O.J. Mayo, Milwaukee Bucks: Mayo signed a three year, $24 million dollar deal with the Bucks in the summer of 2013. The Bucks went into last season with aspirations of a playoff berth and expected Mayo to be the team’s starting shooting guard. The Bucks’ playoff hopes quickly deteriorated and the team ended the season with the worst record in the NBA. As bad as the Bucks were, Mayo wasn’t much better. He came into the season in less than ideal shape and was never able to find his stride. He went from a starter at the beginning of the season to playing spotty minutes by the end.

There have been massive changes throughout the Bucks organization since Mayo joined the team. As a result, the direction of the franchise has changed. Mayo doesn’t appear to be the long-term answer at shooting guard for the rebuilding Bucks. The problem will be finding a team willing to take his hefty contract. Mayo can be very effective shooting the three ball, but struggles to do so on a consistent basis. If he can prove early on this season that he can knock down perimeter shots with regularity, he may catch the eye of a contender looking to add shooting.

Zaza Pachulia, Milwaukee Bucks: Pachulia, like Mayo, signed with the Bucks during the summer of 2013. Again, it was the Bucks’ belief that they could be a playoff team in the East that led to the signing of Pachulia. He was brought in to be a physical presence and provide depth down low. Unlike Mayo, Pachulia performed exactly as expected.

Although Pachulia was as steady as they come last season, he doesn’t fit into the Bucks’ long-term plans. The team has two young big men in Larry Sanders and John Henson, who are expected handle the majority of minutes available at the center position. Pachulia is signed to a reasonable contract with the Bucks, which is due to pay him $5.2 million per year through this season and the next. He proved last season he still has plenty of gas left in the tank and can still be an effective presence in the paint. He could be a great addition to a playoff team looking to bolster their frontcourt. The Bucks will almost certainly receive some phone calls regarding the availability of Pachulia as the season progresses.

Ersan Ilyasova, Milwaukee Bucks: Ilyasova is currently the longest-tenured member of the Bucks as he prepares to start his seventh season with the organization. Since joining the team, he has developed in a very solid stretch four. He was able to parlay his improvement as a player into a sizable contract extension in July 2012, signing a deal worth $40 million over five years with the last year being non-guaranteed.

Since signing his new deal Ilyasova has struggled to replicate the play that earned him that salary boost. Last season he really had a tough time shooting from three, shooting just 28.2 percent, a career low. The significant changes throughout the franchise make you wonder how Ilyasova fits into the team’s future plans. He can still be a valuable contributor, but on a rebuilding Bucks team are his contributions really desired? Also, the team now has Jabari Parker, who figures to play a good chunk of his minutes at the PF spot. His development will be a top priority for the Bucks. Ilyasova is another player on the Bucks players who could fit nicely on a contender, particularly one looking to add a PF that can space the floor.

(Dataset items)
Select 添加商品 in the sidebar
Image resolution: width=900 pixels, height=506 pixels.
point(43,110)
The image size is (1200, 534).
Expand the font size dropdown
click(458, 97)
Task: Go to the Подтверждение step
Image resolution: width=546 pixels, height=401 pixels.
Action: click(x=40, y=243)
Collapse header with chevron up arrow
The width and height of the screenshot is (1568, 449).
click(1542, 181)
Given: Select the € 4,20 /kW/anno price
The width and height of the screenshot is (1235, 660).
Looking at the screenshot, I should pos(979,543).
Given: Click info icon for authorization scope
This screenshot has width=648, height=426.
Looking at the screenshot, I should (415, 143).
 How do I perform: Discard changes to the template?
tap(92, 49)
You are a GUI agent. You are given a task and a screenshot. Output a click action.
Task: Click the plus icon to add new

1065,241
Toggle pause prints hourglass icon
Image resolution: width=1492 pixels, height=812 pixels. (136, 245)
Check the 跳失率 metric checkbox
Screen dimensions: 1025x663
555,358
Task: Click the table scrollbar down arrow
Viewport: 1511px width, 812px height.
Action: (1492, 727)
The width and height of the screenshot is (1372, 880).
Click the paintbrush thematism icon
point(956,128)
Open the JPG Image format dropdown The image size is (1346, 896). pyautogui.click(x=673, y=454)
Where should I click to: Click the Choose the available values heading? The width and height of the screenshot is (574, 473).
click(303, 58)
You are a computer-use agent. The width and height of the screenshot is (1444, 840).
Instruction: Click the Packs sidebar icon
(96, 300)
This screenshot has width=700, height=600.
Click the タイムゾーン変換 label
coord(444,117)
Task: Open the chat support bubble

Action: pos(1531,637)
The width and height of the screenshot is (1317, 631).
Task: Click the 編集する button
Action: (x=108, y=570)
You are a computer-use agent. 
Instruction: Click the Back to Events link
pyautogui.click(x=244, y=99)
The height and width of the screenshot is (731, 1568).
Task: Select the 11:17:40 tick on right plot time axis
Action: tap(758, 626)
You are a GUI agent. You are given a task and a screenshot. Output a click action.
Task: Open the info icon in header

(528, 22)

■ Task set
(a) In the text on the Bucks players, why doesn't Zaza Pachulia fit into the team's long-term plans? Answer in one to three sentences.
(b) According to the text on the Bucks players, what was Ersan Ilyasova's three-point shooting percentage last season?
(c) Rewrite the passage from "Ersan Ilyasova, Milwaukee" to "year being non-guaranteed." in the text on the Bucks players, putting "most senior" in place of "longest-tenured".

■ Answers to each task
(a) The Bucks have two young big men, Larry Sanders and John Henson, who are expected to handle most of the minutes at center.

(b) He shot 28.2 percent from three, a career low.

(c)
Ersan Ilyasova, Milwaukee Bucks: Ilyasova is currently the most senior member of the Bucks as he prepares to start his seventh season with the organization. Since joining the team, he has developed in a very solid stretch four. He was able to parlay his improvement as a player into a sizable contract extension in July 2012, signing a deal worth $40 million over five years with the last year being non-guaranteed.